═══ Study material

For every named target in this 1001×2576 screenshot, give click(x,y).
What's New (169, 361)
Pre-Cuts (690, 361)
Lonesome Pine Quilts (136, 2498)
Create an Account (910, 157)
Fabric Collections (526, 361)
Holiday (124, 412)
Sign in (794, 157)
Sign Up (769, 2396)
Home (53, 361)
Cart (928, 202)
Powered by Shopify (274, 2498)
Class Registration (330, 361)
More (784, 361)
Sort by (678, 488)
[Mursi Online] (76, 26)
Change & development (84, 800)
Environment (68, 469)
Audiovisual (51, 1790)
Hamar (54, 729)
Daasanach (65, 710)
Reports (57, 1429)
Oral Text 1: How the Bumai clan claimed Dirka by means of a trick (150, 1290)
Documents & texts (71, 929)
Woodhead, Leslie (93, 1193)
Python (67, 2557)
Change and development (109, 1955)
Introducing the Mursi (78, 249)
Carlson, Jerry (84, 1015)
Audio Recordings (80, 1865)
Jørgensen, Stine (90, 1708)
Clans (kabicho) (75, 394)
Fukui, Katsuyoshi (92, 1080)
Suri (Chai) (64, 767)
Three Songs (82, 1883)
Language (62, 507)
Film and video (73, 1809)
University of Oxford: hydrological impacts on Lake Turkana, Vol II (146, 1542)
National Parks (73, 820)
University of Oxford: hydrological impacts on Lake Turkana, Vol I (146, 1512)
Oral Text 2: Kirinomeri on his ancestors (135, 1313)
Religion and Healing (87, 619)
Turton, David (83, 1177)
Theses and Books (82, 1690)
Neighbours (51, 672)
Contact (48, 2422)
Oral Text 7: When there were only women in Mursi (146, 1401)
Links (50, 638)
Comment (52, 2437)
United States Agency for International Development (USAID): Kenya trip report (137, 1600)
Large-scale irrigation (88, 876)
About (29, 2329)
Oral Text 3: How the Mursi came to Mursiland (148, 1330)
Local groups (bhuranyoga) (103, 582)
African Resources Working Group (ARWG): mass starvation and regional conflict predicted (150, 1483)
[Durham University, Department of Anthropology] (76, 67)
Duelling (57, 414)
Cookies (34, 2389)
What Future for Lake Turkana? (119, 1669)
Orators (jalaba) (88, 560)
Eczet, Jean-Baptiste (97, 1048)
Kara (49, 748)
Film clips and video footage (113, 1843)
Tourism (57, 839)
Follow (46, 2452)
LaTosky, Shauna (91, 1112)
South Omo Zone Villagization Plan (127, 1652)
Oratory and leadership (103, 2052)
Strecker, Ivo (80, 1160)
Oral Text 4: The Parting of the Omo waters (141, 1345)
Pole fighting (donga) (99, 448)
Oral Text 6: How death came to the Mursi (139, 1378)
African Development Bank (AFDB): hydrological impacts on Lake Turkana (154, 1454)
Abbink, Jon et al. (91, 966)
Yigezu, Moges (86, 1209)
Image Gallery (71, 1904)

══════

| Work task |
The range runs from the line above containing "More (784, 361)" to the line containing "Python (67, 2557)", inclusive. Restate those lines word for word and no others.

| Finished task |
More (784, 361)
Sort by (678, 488)
[Mursi Online] (76, 26)
Change & development (84, 800)
Environment (68, 469)
Audiovisual (51, 1790)
Hamar (54, 729)
Daasanach (65, 710)
Reports (57, 1429)
Oral Text 1: How the Bumai clan claimed Dirka by means of a trick (150, 1290)
Documents & texts (71, 929)
Woodhead, Leslie (93, 1193)
Python (67, 2557)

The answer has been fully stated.